Rewrite the data below with "icon" changed to "button" wherever it appears, keeping everything else the same. Leave the pictures out.

* **Material for the task**
* * * * * * *

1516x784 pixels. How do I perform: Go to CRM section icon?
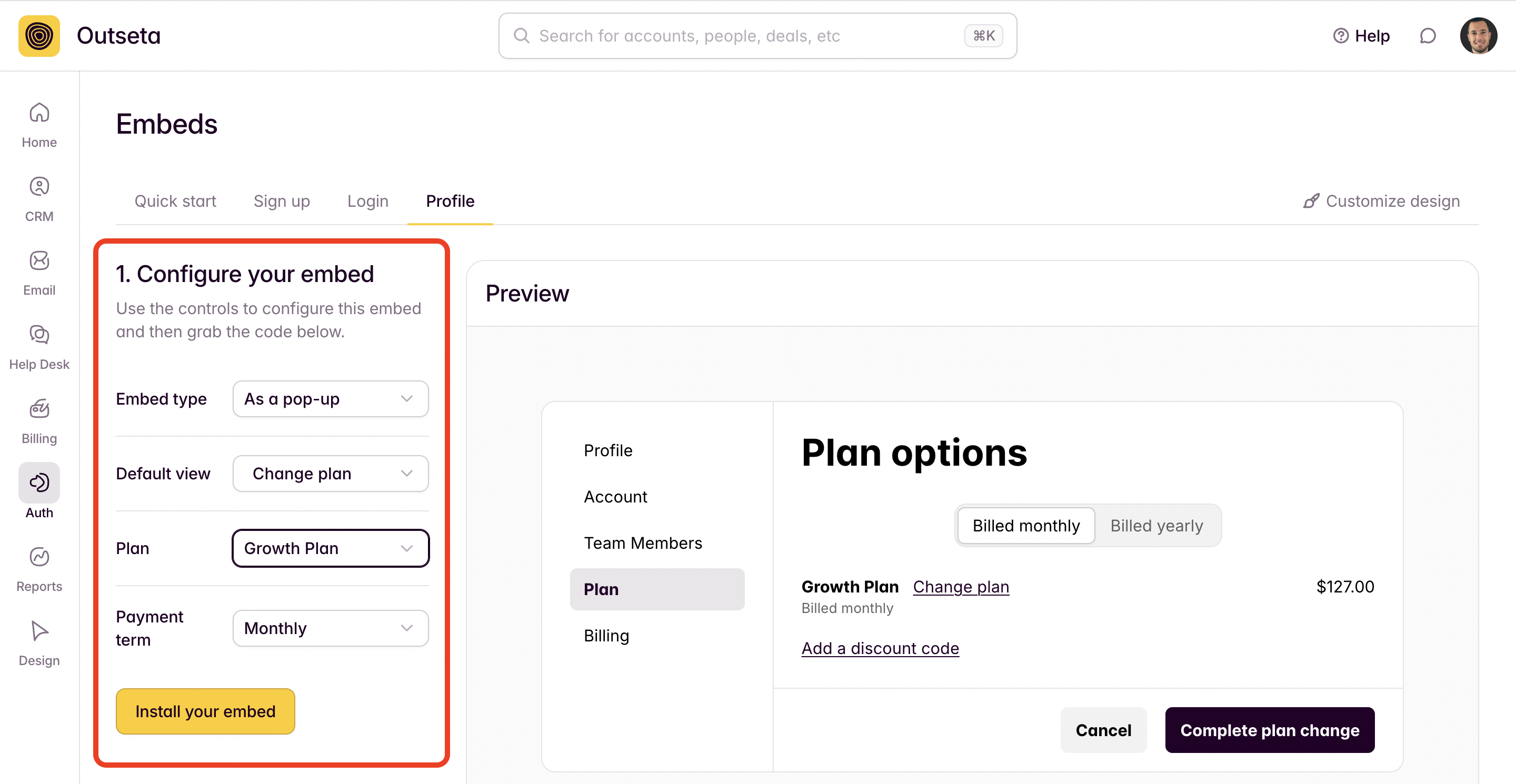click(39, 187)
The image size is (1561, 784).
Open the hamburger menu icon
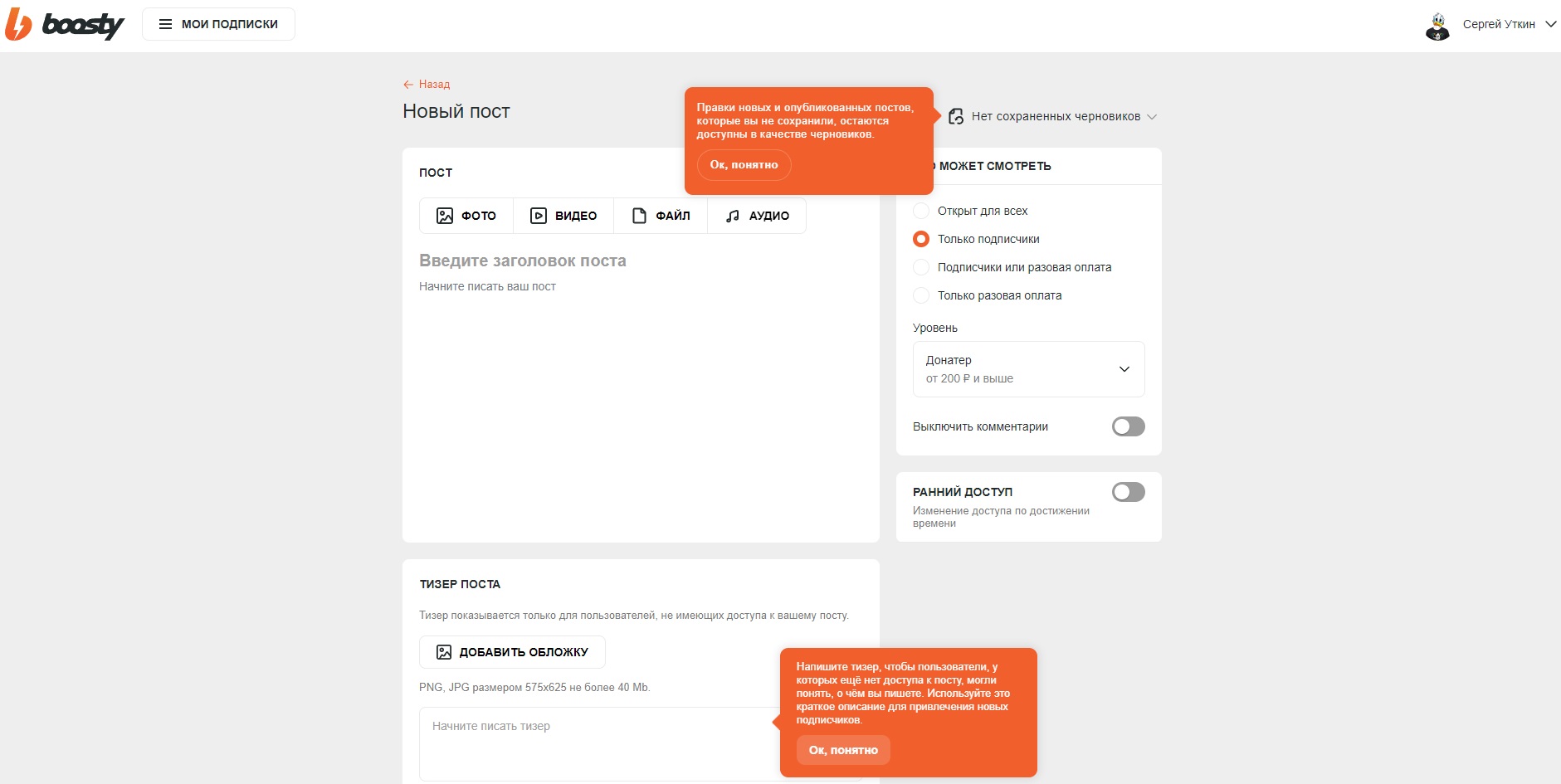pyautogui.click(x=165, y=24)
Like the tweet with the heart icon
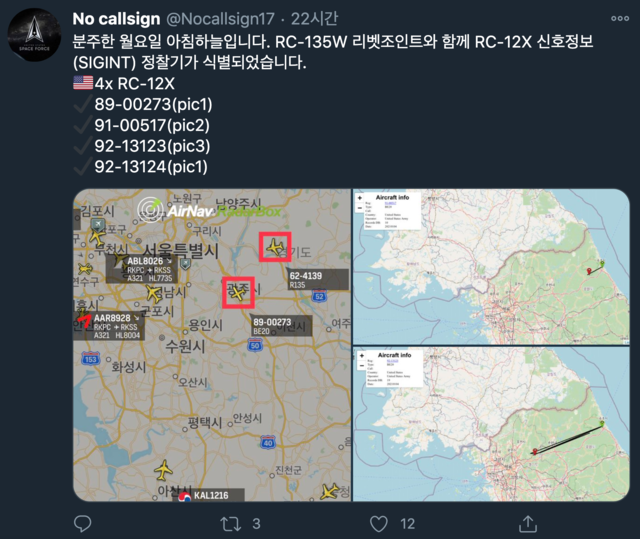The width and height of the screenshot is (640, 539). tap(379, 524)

* * * * * * *

* **Answer to the problem**
1516x784 pixels. How do I perform: Go to CRM section button?
click(39, 187)
The image size is (1561, 784).
Open the hamburger menu button
pyautogui.click(x=165, y=24)
Like the tweet with the heart button
The width and height of the screenshot is (640, 539). tap(379, 524)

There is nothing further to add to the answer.